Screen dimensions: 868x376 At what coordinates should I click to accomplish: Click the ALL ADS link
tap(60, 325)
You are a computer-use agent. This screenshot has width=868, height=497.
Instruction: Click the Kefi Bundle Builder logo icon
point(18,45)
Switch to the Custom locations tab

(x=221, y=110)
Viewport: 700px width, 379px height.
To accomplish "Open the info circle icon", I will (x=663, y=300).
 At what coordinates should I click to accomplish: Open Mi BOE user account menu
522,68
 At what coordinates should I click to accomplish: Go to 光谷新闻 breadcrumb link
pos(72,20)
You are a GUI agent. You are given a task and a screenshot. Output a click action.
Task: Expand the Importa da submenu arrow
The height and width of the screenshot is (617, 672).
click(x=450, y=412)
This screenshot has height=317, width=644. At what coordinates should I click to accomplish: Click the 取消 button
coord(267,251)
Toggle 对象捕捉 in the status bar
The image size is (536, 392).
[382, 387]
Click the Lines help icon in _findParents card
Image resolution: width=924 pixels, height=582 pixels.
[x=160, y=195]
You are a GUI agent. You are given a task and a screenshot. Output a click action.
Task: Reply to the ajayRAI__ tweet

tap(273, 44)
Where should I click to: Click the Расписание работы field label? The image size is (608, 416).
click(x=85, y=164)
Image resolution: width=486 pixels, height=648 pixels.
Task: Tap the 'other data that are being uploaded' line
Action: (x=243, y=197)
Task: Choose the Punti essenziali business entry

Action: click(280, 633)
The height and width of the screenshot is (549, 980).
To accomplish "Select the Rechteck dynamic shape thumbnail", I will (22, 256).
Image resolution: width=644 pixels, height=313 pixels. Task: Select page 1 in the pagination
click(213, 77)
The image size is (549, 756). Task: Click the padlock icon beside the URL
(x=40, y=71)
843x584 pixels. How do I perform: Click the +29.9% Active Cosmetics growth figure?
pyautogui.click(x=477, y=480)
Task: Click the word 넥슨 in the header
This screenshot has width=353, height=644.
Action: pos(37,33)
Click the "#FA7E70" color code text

Directions: Would you restate word for word every line from the one holding "At what coordinates should I click to accomplish: Go" to the end of the entries, both ends included?

Reply:
 At what coordinates should I click to accomplish: Go to 光谷新闻 breadcrumb link
pos(72,20)
You are a GUI agent. You are given a task and a screenshot. Output a click action.
Task: Expand the Importa da submenu arrow
The height and width of the screenshot is (617, 672).
click(x=450, y=412)
This screenshot has height=317, width=644. At what coordinates should I click to accomplish: Click the 取消 button
coord(267,251)
Toggle 对象捕捉 in the status bar
The image size is (536, 392).
[382, 387]
Click the Lines help icon in _findParents card
Image resolution: width=924 pixels, height=582 pixels.
[x=160, y=195]
You are a GUI agent. You are given a task and a screenshot. Output a click action.
Task: Reply to the ajayRAI__ tweet

tap(273, 44)
Where should I click to: Click the Расписание работы field label? The image size is (608, 416).
click(x=85, y=164)
Image resolution: width=486 pixels, height=648 pixels.
Task: Tap the 'other data that are being uploaded' line
Action: (x=243, y=197)
Task: Choose the Punti essenziali business entry

Action: click(280, 633)
The height and width of the screenshot is (549, 980).
To accomplish "Select the Rechteck dynamic shape thumbnail", I will (22, 256).
Image resolution: width=644 pixels, height=313 pixels. Task: Select page 1 in the pagination
click(213, 77)
The image size is (549, 756). Task: Click the padlock icon beside the URL
(x=40, y=71)
843x584 pixels. How do I perform: Click the +29.9% Active Cosmetics growth figure?
pyautogui.click(x=477, y=480)
Task: Click the word 넥슨 in the header
This screenshot has width=353, height=644.
Action: pos(37,33)
Click the "#FA7E70" color code text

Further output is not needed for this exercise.